■ **WORK TO BE COMPLETED**
Find every line in the data that contains the word "Given". Return each of those lines.

■ **SOURCE MATERIAL**
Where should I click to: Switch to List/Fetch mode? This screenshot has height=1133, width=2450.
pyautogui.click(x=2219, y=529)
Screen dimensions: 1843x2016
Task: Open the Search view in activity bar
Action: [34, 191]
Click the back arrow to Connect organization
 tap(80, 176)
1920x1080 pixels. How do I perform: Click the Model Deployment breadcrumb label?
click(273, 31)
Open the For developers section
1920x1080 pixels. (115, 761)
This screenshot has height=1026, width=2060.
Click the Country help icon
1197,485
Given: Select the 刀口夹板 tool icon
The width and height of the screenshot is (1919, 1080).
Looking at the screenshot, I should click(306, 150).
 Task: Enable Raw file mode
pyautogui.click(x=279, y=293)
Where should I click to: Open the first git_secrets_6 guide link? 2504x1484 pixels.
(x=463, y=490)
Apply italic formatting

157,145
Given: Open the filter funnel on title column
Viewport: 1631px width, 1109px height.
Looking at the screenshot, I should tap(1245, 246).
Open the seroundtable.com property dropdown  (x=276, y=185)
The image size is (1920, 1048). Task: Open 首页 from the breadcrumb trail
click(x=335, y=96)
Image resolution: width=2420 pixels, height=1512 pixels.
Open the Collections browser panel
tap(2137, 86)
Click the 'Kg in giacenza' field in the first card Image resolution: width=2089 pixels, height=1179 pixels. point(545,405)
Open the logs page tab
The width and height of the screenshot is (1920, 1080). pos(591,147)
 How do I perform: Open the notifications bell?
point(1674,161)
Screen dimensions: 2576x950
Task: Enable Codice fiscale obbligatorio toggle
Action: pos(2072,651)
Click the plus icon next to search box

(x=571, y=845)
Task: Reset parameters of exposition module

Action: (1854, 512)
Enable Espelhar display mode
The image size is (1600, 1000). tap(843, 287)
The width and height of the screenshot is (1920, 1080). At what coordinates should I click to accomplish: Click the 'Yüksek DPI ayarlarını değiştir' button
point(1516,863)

■ **RESULT OF THIS TASK**
Given: Select the 刀口夹板 tool icon
Given: Open the filter funnel on title column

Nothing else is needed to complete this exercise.